Once-daily RT given concurrently with chemotherapy showed no difference in survival compared with the twice-daily standard in small-cell lung cancer.
A once-daily radiotherapy (RT) regimen given concurrently with chemotherapy showed no difference in survival outcomes compared with the standard twice-daily regimen in a randomized trial of patients with limited-stage small-cell lung cancer (LS-SCLC).
Previous research found that twice-daily RT was superior to once-daily RT in this malignancy, but treatment techniques have evolved since that work was done several decades ago. “It is unclear whether twice-daily RT resulted in better outcomes because of the increase in the biologically effective dose of radiation or because of shorter overall treatment time, which is important in this rapidly proliferating disease,” wrote study authors led by Corinne Faivre-Finn, PhD, of the University of Manchester in the United Kingdom.
Because some experts have suggested that local control could be improved by a higher dose of once-daily concurrent chemoradiotherapy, researchers conducted the new CONVERT trial to test the hypothesis.
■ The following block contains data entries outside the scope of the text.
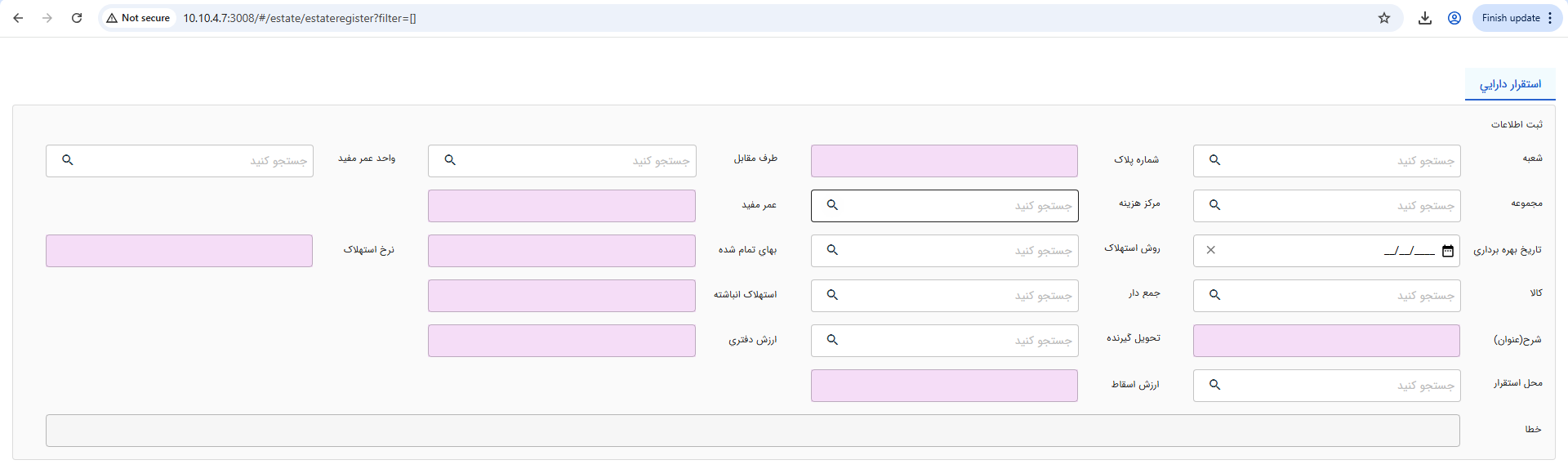
Task: Reload the page using browser refresh button
Action: (77, 18)
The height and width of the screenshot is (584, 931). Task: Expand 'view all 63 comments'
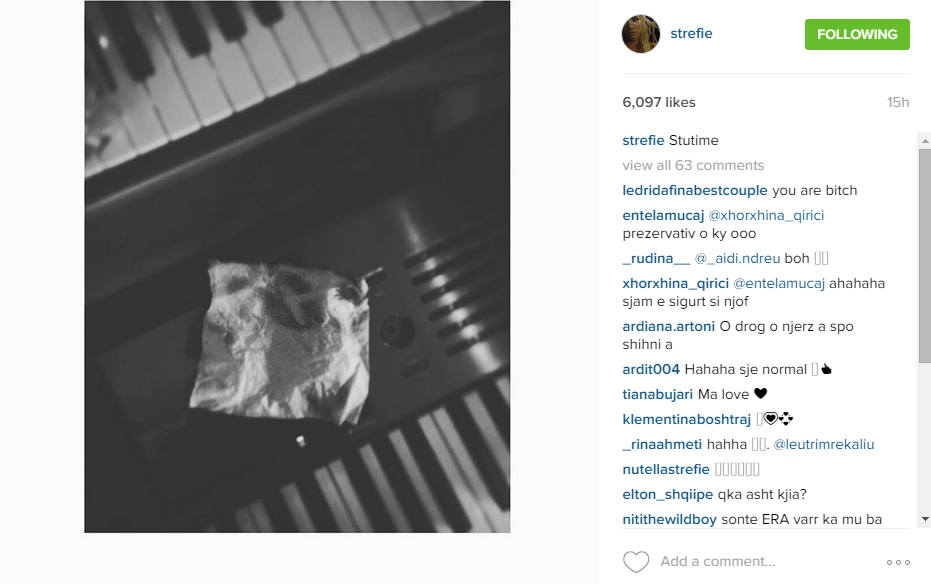(x=693, y=166)
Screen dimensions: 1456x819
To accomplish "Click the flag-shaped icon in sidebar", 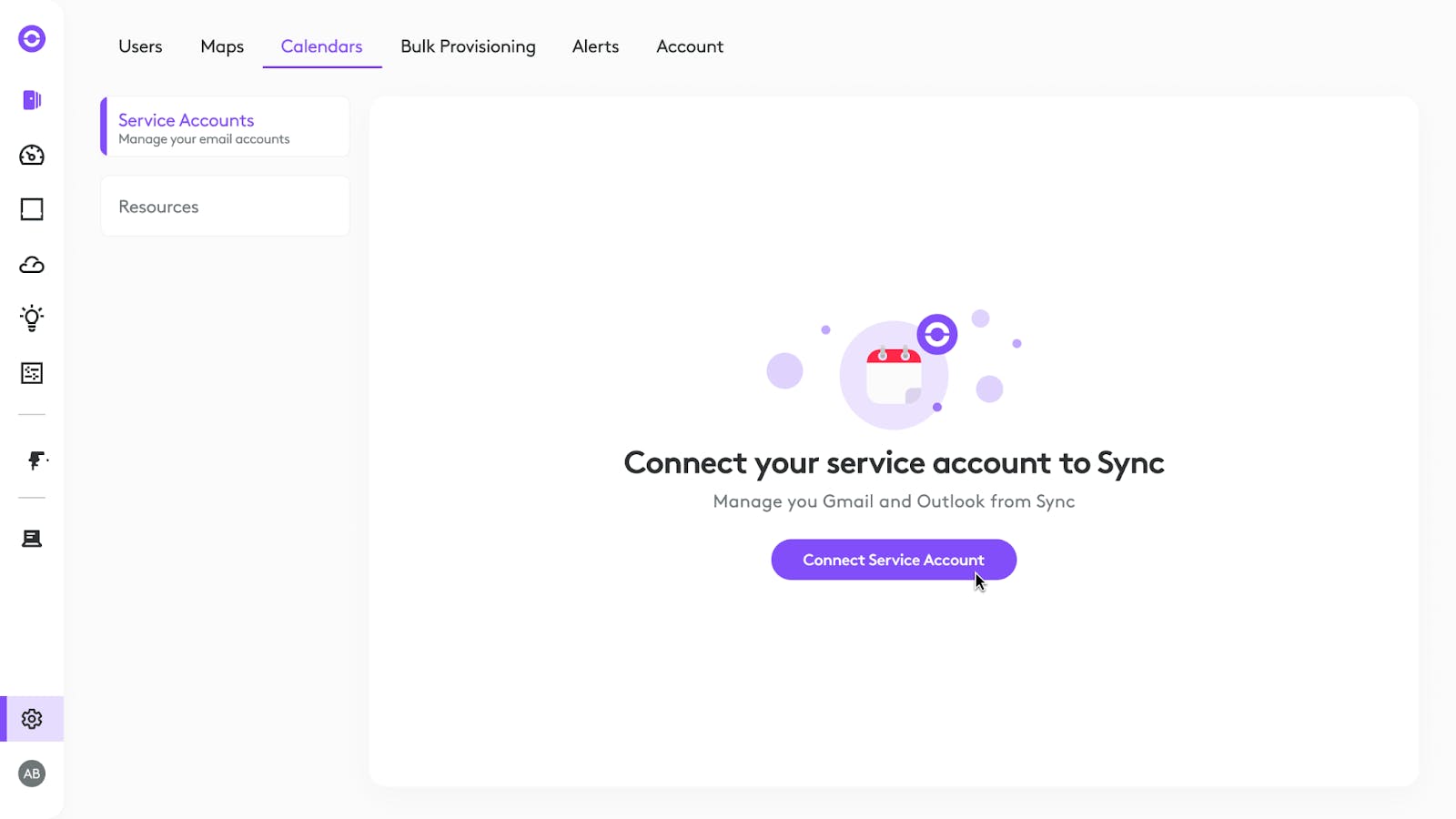I will [35, 460].
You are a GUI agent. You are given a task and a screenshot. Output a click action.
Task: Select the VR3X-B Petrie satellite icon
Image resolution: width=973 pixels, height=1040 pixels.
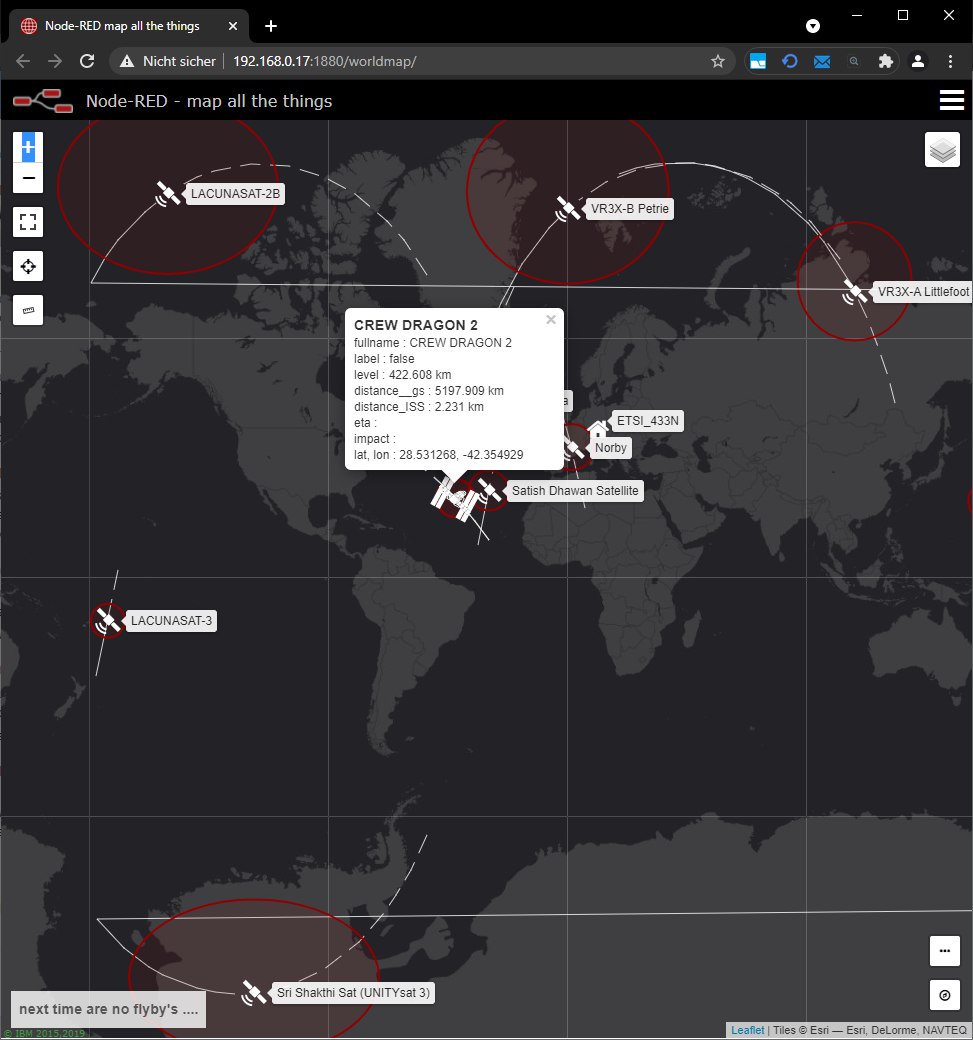click(568, 208)
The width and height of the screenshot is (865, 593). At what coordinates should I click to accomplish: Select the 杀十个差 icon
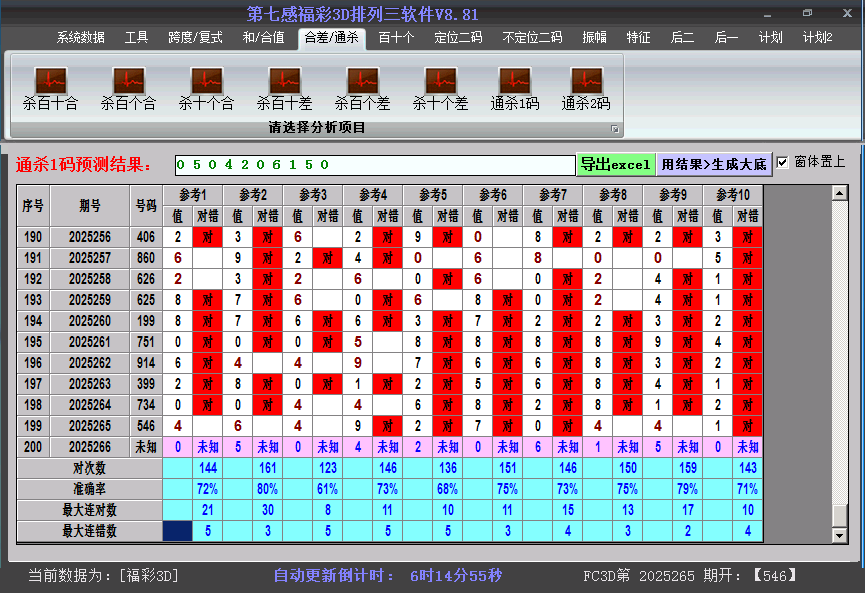coord(440,81)
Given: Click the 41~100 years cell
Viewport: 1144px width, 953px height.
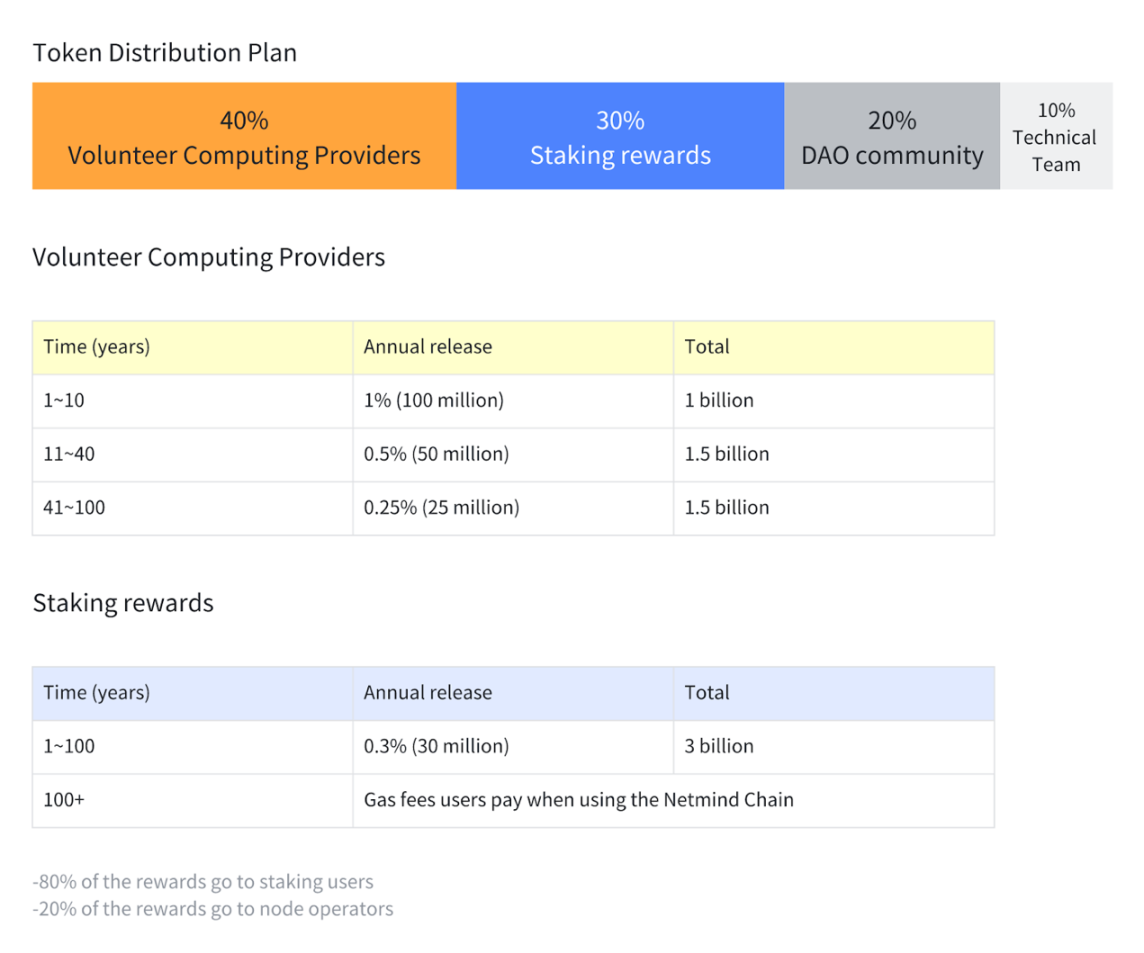Looking at the screenshot, I should click(x=193, y=508).
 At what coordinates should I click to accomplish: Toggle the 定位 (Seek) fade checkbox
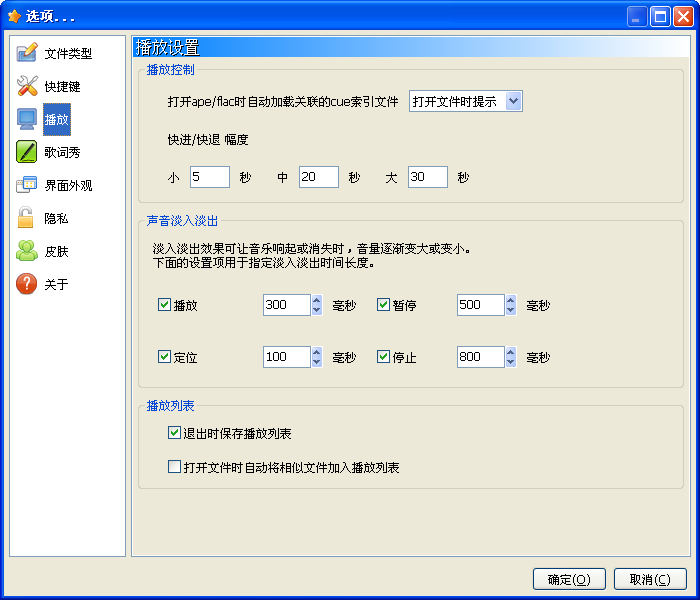coord(165,356)
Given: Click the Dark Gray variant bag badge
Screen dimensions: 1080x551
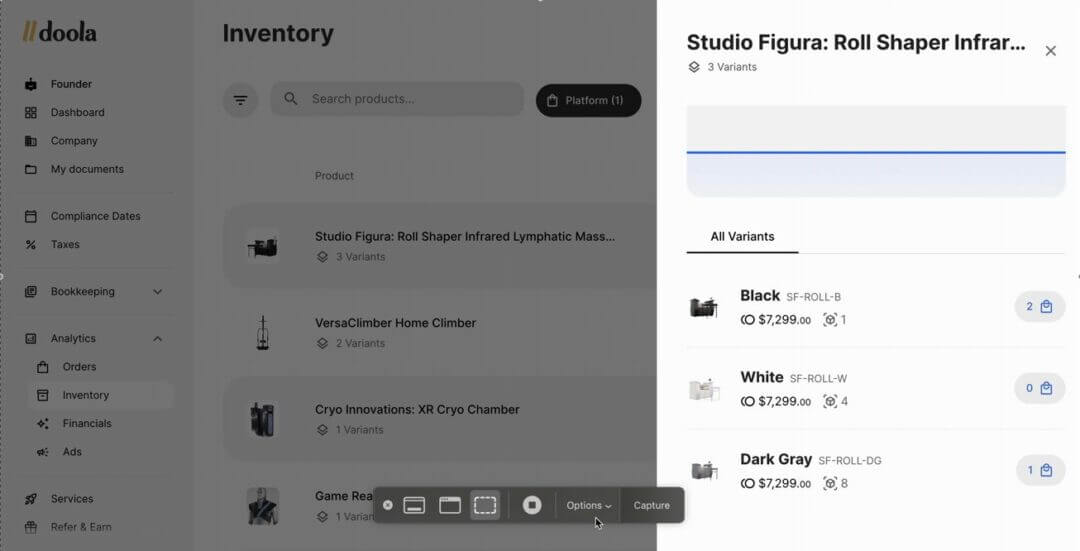Looking at the screenshot, I should pyautogui.click(x=1039, y=471).
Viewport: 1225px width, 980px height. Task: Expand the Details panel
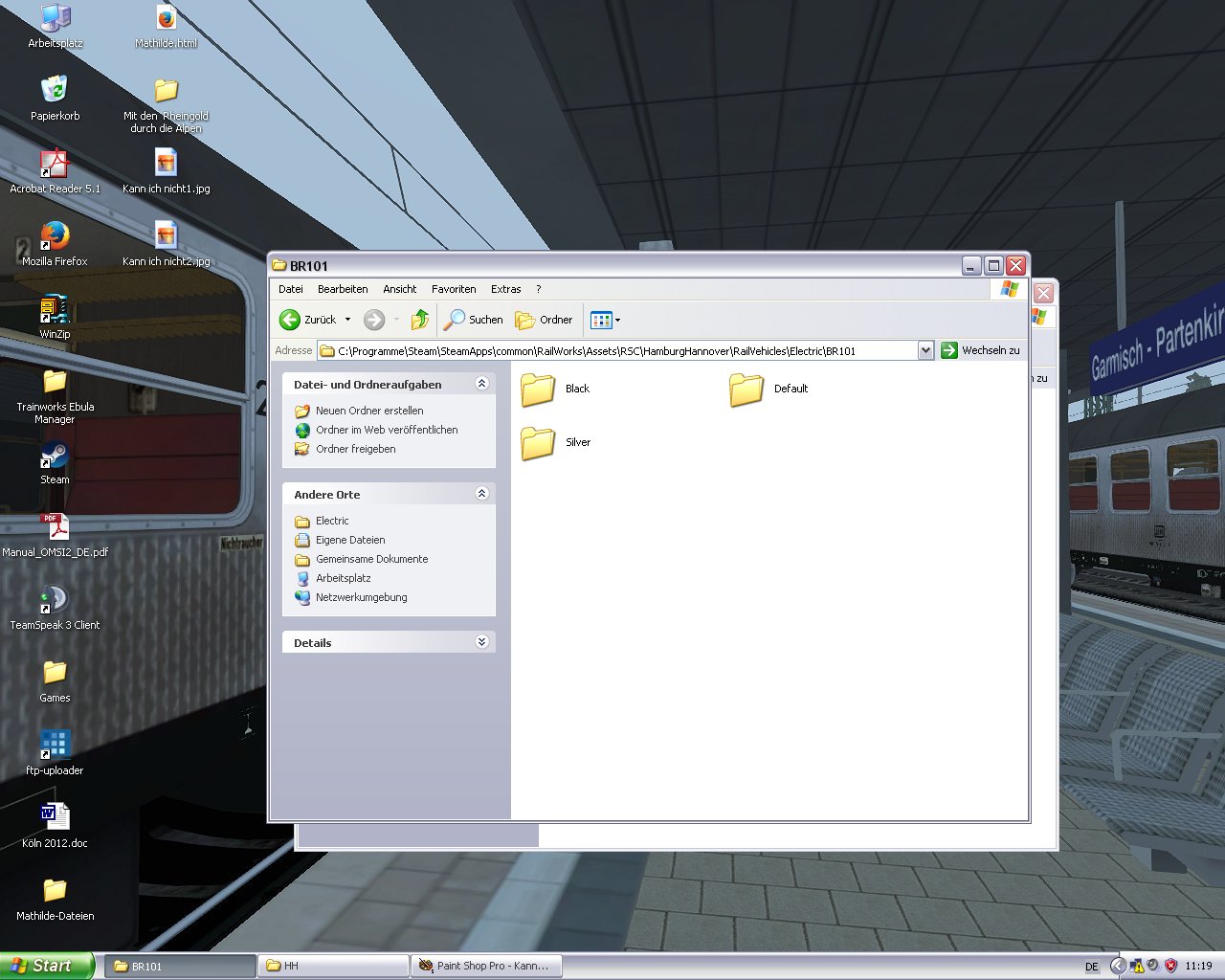[481, 642]
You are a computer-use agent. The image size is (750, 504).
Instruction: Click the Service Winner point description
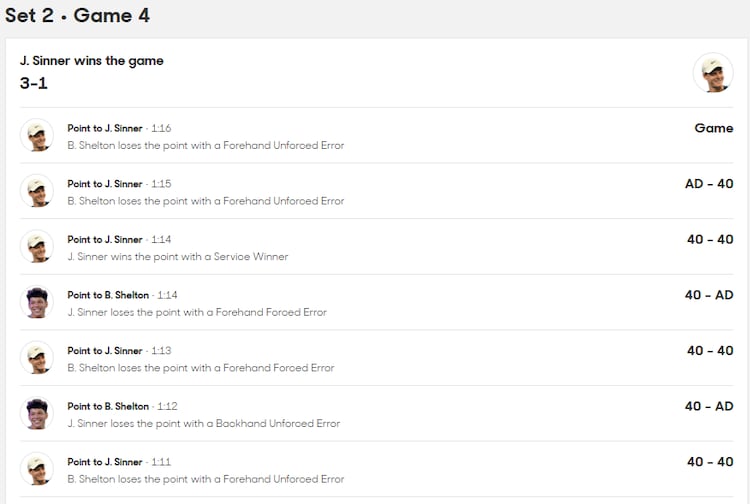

It included 547 patients (4 lost to follow-up) with LS-SCLC randomized to receive either 45 Gy in 30 twice-daily fractions of 1.5 Gy over 19 days (273 patients), or 66 Gy in 33 once-daily fractions of 2 Gy over 45 days (270 patients); RT was started on day 22 after initiation of cisplatin/etoposide chemotherapy. Results of the study were published in Lancet Oncology.
The median overall survival (OS) was 30 months in the twice-daily group and 25 months in the once-daily group, with a hazard ratio (HR) for death of 1.18 (95% CI, 0.95–1.45; P = .14). At 2 years, the OS rate was 56% with twice-daily RT and 51% in the once-daily group; at 5 years, these rates were 34% and 31%, respectively.
A total of 181 twice-daily patients and 189 once-daily patients had disease progression at the time of the analysis (66% vs 70%; P = .26). The median progression-free survival was 15.4 months with twice-daily RT and 14.3 months with once-daily RT, for an HR of 1.12 (95% CI, 0.92–1.38; P = .26).
Neutropenia was the most commonly seen grade 3/4 adverse event, affecting 74% of the twice-daily patients and 65% of the once-daily patients. The authors wrote that most adverse events occurred at similar frequencies between the groups, with the exception of grade 4 neutropenia: this occurred in 49% of the twice-daily RT group, and in 38% of the once-daily group (P = .05). Acute RT toxicity was similar, with grade 3/4 esophagitis occurring in 18% and 19% of the twice- and once-daily groups, respectively.
“Since the trial was designed to show superiority of once-daily RT and not powered to show equivalence, twice-daily RT should continue to be considered standard of care,” the authors concluded. “Furthermore, twice-daily RT concurrently with chemotherapy is well tolerated, with better compliance and shorter treatment time than once-daily treatment.”